Полагаю, он неправильно понял замечание Сверхкозла. В коркоранском колледже немало известных — или по крайней мере интересных — отцов, только мой не принадлежал к их числу.

— Мой отец работал в отделе строительства и городского развития штата Нью-Йорк. Совсем недавно он потерял работу.

— Этот человек также неплохо играет в карты, — улыбнулся Сверхкозел. — Не скрою, он вчистую обыграл меня несколько раз.

— О да, отец — настоящий злодей, — сказал я, стараясь вложить в свои слова максимум иронии.

Мне не хотелось думать о том, как папа заискивал перед Сверхкозлом, что определенно имело место в ходе вечеров, которые они проводили вместе.

Потом заиграл резкий, скрипучий и визгливый джаз. Сверхкозел, сидя в жалком казенном кресле, закрыл глаза и начал покачивать головой, как бы мысленно переносясь в прошлое, на танцевальную площадку вечеринки нашего района, а возможно, и в более далекие времена. Я изучал его лицо. Густые пучки волос вокруг ушей и на шее стали совсем седыми. Интересно, сколько ему сейчас? Провел ли он несколько десятков лет в ледяном кубе, как Капитан Америка? Если Ральф Герстен преподавал в пятидесятые, то, выходит, он старше моего отца.

Восемь месяцев спустя кампус вновь зазеленел. Семестр подходил к концу. Студенты с нетерпением ожидали наступления летних каникул. Именно тогда и случилось происшествие у башни Кэмпанайл. Нежной и благоуханной субботней ночью на лужайке собралось множество праздных гуляк, которые небольшими группками переходили из одного общежития в другое. По всему кампусу шли веселые вечеринки. Хотя многим из нас еще предстояли экзамены и занятия в понедельник, все уже хотели расслабиться после напряженного учебного года. Примерно в три часа утра Руди Крюгерранд и Сет Браммел, самые богатые и безалаберные парни в колледже, поднялись на Кэмпанайл и начали дико кричать.

Я проснулся от шума и присоединился к небольшой толпе, собравшейся у основания башни. Поднял голову вверх и пришел в замешательство. У часов под колоколами стояли четыре фигуры. А куда же смотрят власти? Похоже, они официально разрешили вакханалию в эту ночь.

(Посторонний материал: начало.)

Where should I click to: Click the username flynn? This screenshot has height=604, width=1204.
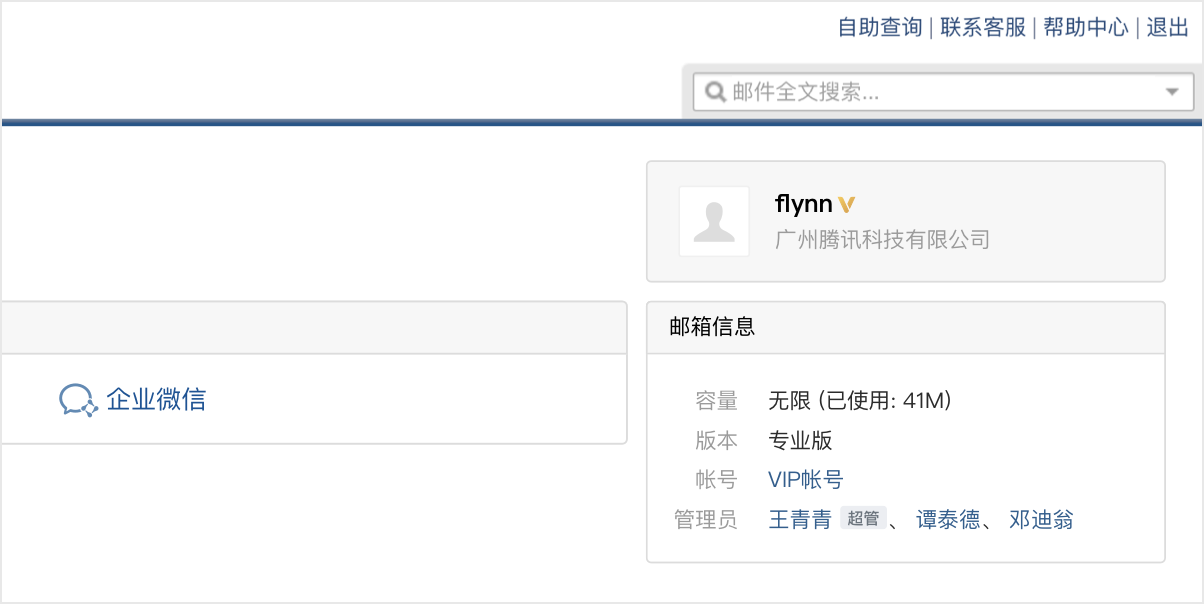[803, 203]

Весной один студент-скульптор художественного факультета в ходе своей курсовой работы украсил лужайку кампуса стэплером размером с лимузин, цветными карандашами и скрепками, каждая величиной в человеческий рост. Изготовлены они были из пластиковых труб, раскрашенных в серебристый цвет. Полагаю, скульптор находился под влиянием работ Клауса Олденбурга, тем не менее результат весьма впечатлял. И вот эти оболтусы, Руди и Сет, прикрепили к себе два изваяния в виде скрепок для бумаг ремнями, словно они были манекенами или партнерами по танцам, и поднялись с ними на край часовой башни. Там шутники и стояли теперь на высоте шести этажей от земли на фоне циферблата. Освещенные ярким светом прожекторов парни походили на актеров немого кино в самом апогее душещипательной драмы. Вот только ребята не обладали достаточным воображением, чтобы понимать это. Они были всего лишь шалопаями-студентами, которые выпили лишнего и решили повеселиться. Сет сжимал в руке литровую бутылку виски «Джек Дэниеле». Сначала невозможно было разобрать, что они орали. А мы, стоящие на земле, время от времени кричали: «Прыгайте вниз!», зная, что они слишком любят себя, чтобы даже подумать о таком варианте. Потом в шуме стал различим голос Руди Крюгерранда. Кажется, это я первым разобрал слова.